I have seen a few articles about neural nets. Mostly they went along these lines: we tried these architectures, these meta parameters, we trained it for $$x$$ hours on $$y$$ CPUs, and it gave us these results that are 0.1% better than state of the art.

What I am interested in is whether there exists (at least as a work in progress) a framework, that gives some explanation why is some architecture better than other, what makes one activation function more suitable for image recognition than other, etc. Do you have some tips about where to start? I would prefer something more systematic than Google search (a book, a list of key articles is ideal).

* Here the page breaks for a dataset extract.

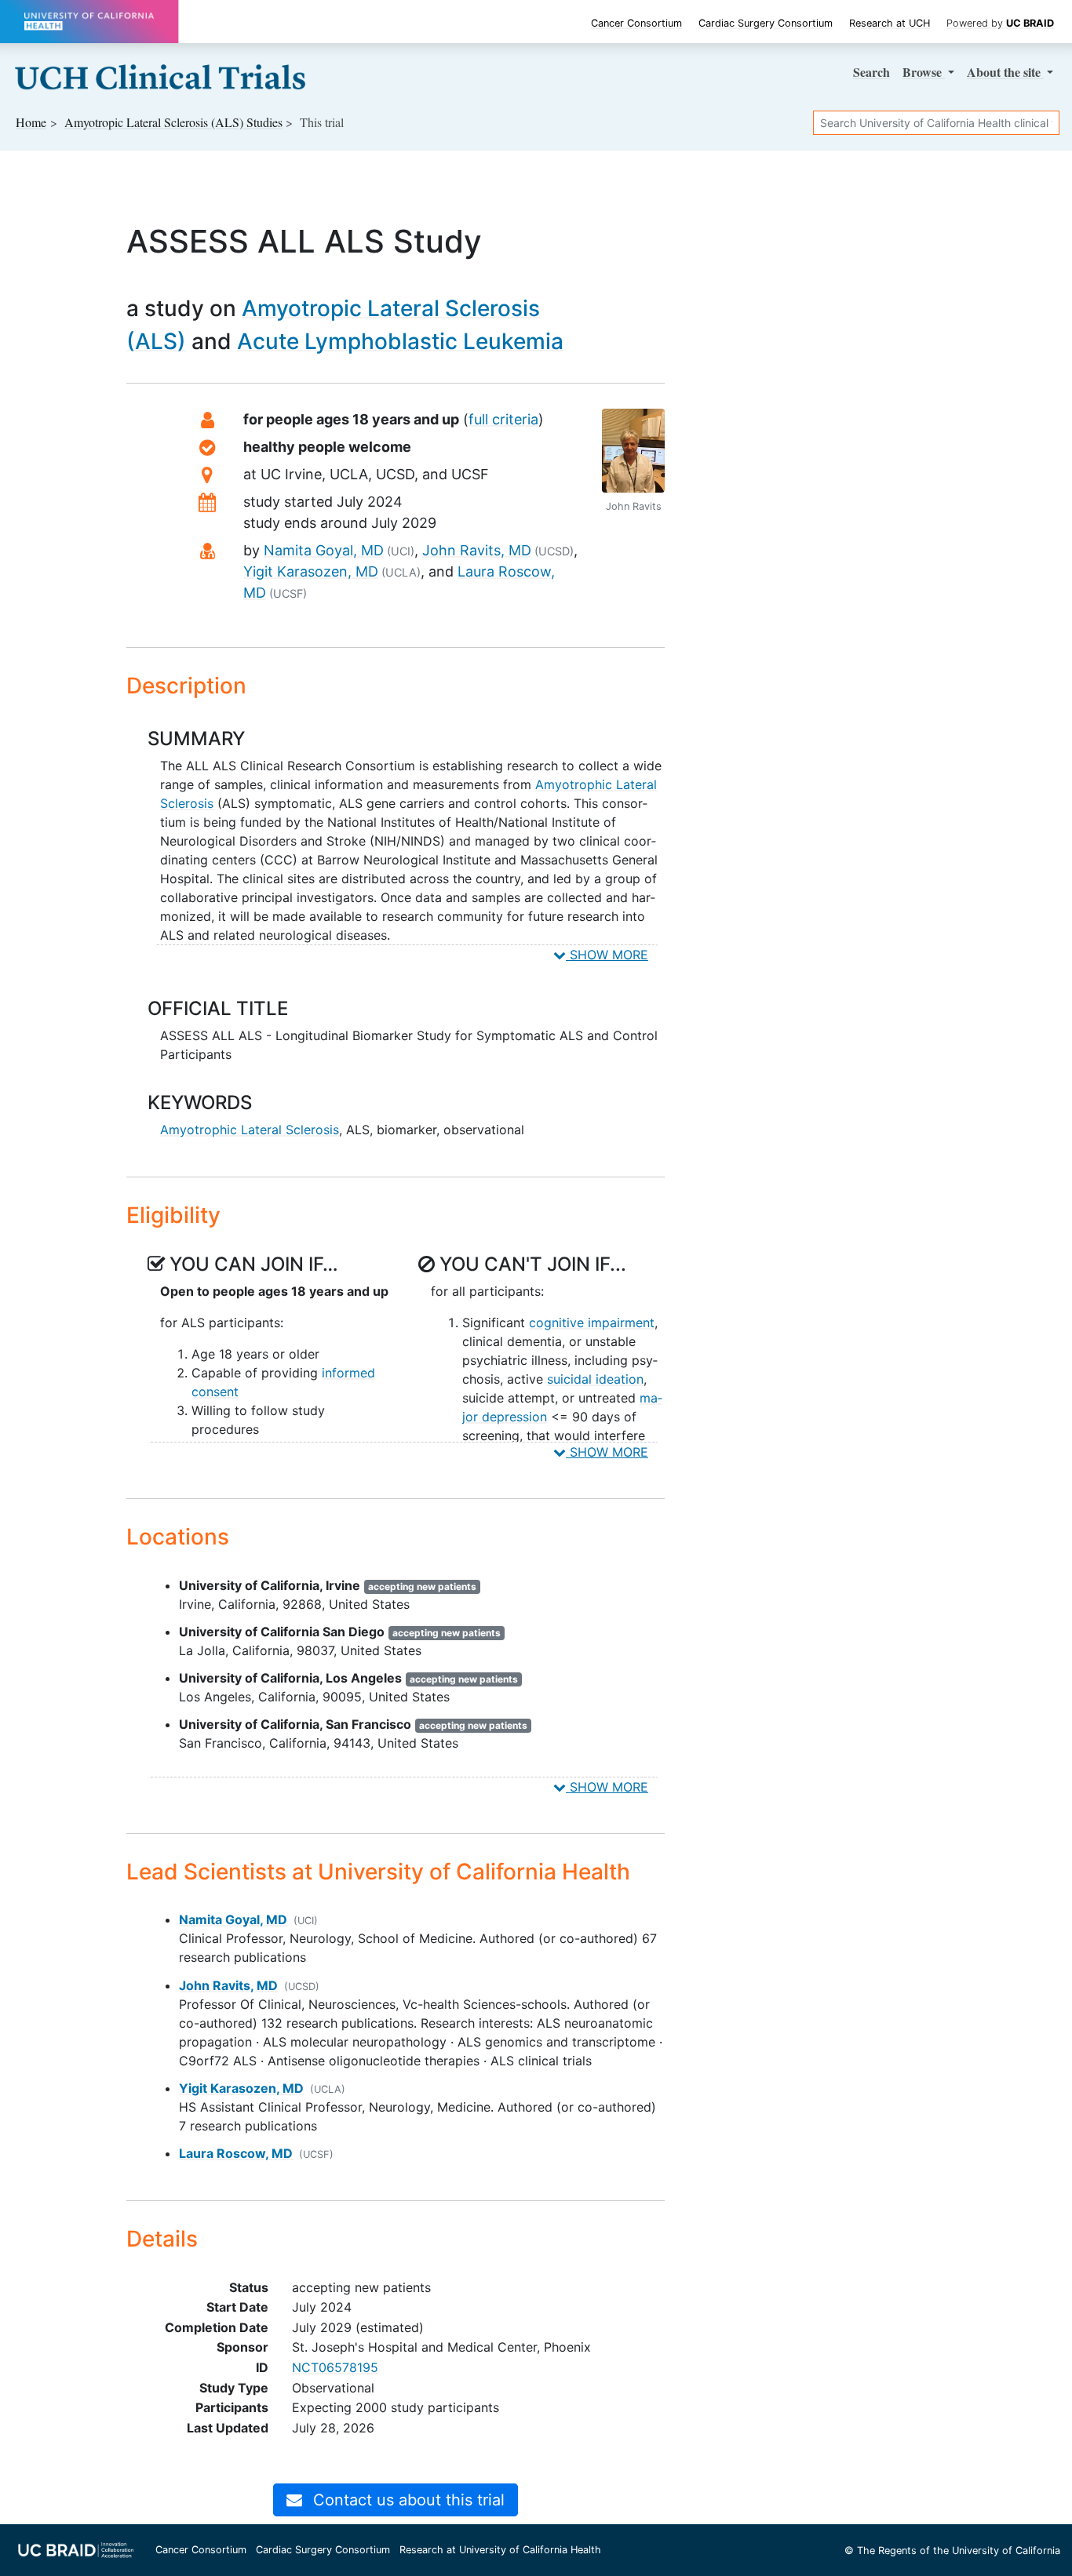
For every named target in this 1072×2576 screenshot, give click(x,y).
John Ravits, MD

Good question, there is a lot of work in that field. The first part before saying which machine learning algorithm is better and why is defining the problem. Is the problem an optimisation, classification, anomaly detection problem because then you need to use the appropriate machine learning algorithms. Let's assume its an optimisation problem.

Is this problem, dynamic, or static. Is this time series data? So we need to understand the problem.

Each optimisation problem has a landscape or a fitness landscape. Computer science has some nice toy landscapes.

There is a lot of work in determining the nature of the problem landscape. Have a look at K Malan's work.

Once you can identify the problem space and understand it's characteristics then you can start to identify what machine learning functions work well on what kind of landscapes. This is a totally different field of research.

For example some researchers are working on how different evolutionary algorithms handle different landscapes, or neural networks handle different landscapes.

Start by exploring the types of machine learning problems. Understand the complexity of the problem, followed by classification of machine learning algorithms for specific problem spaces.